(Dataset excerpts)
=====

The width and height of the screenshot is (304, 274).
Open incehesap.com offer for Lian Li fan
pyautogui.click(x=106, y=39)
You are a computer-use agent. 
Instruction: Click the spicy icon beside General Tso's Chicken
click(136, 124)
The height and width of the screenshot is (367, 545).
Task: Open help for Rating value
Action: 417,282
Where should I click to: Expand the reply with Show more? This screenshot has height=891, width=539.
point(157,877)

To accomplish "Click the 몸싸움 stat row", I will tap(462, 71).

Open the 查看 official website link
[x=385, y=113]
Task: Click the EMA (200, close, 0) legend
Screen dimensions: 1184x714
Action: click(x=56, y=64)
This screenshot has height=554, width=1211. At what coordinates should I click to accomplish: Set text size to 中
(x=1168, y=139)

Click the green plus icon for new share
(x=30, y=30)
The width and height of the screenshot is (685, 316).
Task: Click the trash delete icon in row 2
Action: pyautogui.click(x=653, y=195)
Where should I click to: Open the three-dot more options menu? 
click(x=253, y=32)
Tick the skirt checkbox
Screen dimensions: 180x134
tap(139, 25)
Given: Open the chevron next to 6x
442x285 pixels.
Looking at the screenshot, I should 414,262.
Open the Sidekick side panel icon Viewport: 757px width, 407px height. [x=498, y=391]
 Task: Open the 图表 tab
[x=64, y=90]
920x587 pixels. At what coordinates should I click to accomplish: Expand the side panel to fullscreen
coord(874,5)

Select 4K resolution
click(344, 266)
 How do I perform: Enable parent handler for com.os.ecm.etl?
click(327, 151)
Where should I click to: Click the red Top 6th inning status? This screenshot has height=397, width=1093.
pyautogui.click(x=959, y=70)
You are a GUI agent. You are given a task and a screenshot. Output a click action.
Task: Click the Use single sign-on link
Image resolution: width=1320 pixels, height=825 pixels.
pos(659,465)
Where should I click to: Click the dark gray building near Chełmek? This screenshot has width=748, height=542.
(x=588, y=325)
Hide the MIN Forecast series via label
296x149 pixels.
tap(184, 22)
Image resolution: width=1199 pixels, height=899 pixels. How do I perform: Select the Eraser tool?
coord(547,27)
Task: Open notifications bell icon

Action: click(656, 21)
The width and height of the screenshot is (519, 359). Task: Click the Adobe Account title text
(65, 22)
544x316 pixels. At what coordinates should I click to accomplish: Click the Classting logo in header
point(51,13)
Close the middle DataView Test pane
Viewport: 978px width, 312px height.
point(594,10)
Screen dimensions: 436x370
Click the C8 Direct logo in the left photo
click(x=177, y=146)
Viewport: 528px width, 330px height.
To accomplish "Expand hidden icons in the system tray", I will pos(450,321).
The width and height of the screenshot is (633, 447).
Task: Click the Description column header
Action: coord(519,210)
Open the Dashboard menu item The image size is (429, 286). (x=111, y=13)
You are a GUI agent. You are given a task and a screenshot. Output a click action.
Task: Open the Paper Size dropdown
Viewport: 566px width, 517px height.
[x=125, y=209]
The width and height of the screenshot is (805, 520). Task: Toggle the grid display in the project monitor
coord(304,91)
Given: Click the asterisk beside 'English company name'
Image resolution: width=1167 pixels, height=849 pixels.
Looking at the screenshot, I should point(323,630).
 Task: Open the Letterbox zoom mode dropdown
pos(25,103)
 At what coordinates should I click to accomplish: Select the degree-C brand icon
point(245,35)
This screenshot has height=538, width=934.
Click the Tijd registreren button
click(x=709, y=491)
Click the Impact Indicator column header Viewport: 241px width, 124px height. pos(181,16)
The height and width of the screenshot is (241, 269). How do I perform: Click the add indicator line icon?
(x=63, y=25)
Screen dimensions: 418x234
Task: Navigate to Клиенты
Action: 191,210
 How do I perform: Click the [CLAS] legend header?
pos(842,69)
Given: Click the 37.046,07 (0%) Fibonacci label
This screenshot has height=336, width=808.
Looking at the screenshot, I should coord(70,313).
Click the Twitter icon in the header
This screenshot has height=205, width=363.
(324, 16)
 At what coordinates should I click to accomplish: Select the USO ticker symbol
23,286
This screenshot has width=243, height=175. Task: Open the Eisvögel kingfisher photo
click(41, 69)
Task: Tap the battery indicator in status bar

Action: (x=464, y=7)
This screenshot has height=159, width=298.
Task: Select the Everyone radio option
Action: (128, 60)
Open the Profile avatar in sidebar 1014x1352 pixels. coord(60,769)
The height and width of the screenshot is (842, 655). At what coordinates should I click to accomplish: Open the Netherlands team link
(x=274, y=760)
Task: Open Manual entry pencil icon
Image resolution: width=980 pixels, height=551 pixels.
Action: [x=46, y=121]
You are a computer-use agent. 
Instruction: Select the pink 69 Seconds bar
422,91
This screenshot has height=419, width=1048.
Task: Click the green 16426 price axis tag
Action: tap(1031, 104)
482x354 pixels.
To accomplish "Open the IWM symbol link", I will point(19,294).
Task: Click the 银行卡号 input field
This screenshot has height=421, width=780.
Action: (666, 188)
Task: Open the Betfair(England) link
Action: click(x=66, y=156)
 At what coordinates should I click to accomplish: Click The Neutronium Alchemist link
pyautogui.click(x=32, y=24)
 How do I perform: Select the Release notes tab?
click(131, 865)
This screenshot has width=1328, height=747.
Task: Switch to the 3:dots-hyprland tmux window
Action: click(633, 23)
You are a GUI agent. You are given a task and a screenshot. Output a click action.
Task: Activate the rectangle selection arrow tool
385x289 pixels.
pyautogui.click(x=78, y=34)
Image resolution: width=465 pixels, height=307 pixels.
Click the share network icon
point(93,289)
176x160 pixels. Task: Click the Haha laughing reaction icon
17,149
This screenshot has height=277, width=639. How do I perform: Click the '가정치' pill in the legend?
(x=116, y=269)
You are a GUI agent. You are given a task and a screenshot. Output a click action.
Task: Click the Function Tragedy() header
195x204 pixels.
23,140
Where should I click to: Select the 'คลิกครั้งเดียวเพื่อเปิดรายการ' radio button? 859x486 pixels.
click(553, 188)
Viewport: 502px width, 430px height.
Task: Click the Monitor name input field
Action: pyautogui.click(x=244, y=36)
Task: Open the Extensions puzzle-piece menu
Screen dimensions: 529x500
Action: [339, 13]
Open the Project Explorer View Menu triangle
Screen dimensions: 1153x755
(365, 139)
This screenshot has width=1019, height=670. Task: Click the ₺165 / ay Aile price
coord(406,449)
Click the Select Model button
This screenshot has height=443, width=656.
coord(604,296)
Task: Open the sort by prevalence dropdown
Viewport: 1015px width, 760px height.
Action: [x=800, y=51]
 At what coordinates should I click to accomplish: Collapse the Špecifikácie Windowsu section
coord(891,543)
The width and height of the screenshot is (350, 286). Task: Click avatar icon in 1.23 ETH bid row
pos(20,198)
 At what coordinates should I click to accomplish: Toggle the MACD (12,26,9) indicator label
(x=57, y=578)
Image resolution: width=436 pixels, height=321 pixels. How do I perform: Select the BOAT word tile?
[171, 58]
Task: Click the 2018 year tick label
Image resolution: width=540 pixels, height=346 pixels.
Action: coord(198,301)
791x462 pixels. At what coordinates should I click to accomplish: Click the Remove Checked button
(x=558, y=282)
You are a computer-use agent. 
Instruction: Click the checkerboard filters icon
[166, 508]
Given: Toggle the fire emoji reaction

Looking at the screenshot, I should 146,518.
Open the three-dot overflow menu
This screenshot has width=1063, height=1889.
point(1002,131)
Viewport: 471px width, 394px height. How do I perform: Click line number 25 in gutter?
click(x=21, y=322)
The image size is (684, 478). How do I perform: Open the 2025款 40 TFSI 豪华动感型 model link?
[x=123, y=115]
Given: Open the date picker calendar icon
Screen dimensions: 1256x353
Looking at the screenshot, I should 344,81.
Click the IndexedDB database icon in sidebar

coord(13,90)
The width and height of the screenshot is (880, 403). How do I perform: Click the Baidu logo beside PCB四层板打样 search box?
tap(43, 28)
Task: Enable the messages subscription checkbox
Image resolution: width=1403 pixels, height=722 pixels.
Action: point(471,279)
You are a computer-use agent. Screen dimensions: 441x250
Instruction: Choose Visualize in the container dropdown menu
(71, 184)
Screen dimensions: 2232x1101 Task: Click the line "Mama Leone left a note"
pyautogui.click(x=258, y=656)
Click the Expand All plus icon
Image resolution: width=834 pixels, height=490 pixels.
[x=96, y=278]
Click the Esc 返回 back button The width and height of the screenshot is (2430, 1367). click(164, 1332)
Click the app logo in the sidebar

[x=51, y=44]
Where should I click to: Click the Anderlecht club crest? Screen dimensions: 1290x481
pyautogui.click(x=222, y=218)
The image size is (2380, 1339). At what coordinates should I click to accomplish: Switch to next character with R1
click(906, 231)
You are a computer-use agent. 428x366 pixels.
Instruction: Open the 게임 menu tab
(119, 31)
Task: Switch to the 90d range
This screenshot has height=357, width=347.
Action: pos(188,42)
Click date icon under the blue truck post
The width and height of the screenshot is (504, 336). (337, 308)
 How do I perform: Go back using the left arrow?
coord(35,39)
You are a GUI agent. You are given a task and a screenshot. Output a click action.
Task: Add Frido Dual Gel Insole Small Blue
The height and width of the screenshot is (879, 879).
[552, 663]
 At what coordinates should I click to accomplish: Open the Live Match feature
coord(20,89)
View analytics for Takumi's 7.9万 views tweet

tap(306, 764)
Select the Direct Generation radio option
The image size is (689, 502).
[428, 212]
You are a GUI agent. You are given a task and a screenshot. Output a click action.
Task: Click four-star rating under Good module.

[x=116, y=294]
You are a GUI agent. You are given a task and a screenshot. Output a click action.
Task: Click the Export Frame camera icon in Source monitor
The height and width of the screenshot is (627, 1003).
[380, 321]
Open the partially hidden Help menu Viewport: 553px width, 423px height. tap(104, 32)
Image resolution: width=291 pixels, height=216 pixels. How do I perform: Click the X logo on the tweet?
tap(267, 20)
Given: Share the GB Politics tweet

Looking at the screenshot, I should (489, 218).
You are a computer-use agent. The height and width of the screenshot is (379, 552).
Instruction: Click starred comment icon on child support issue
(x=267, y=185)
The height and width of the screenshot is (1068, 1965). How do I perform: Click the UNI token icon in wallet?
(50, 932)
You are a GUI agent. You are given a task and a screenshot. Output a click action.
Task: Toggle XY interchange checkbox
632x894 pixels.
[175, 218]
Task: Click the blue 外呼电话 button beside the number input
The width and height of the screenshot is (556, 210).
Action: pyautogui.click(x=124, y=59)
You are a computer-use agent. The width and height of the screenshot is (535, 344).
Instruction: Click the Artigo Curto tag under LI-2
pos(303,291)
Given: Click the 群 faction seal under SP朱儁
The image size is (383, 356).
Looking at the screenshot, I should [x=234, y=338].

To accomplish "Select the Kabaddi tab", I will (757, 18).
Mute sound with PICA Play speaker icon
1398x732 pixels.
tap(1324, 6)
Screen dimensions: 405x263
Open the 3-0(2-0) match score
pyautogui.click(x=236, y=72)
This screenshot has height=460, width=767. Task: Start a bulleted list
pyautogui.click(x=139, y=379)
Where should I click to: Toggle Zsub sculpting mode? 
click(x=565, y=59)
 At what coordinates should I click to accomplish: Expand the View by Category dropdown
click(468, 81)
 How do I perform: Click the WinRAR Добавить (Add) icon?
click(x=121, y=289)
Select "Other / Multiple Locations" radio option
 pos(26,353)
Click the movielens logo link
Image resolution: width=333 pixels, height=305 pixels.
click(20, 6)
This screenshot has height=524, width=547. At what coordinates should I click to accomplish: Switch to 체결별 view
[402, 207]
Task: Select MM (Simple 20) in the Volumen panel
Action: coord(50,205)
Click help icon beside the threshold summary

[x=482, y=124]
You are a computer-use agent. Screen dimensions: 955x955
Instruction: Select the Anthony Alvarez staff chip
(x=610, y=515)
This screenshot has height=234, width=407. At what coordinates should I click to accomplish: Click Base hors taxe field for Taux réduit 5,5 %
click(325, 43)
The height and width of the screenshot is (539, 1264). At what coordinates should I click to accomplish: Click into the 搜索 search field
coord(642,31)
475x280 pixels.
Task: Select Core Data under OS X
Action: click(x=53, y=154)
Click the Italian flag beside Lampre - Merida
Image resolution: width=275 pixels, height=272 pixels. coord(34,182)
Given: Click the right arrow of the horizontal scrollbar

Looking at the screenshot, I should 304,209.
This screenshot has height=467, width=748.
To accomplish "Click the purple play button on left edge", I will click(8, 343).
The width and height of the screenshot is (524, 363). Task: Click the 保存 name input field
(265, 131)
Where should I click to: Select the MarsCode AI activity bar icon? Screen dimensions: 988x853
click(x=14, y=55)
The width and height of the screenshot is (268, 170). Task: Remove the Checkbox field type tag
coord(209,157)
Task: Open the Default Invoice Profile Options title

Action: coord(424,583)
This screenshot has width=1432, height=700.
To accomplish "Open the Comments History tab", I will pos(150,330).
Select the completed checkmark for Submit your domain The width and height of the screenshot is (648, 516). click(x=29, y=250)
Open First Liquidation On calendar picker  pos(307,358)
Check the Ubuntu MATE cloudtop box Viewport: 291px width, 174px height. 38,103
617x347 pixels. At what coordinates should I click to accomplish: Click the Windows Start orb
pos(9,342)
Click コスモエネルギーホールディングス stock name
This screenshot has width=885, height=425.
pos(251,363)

=====

- **TASK TO CARRY OUT**:
Search the records for the string "calendar", and copy every line that holds it.

- **COMPLETED EXERCISE**:
Given: Open the date picker calendar icon
Open First Liquidation On calendar picker  pos(307,358)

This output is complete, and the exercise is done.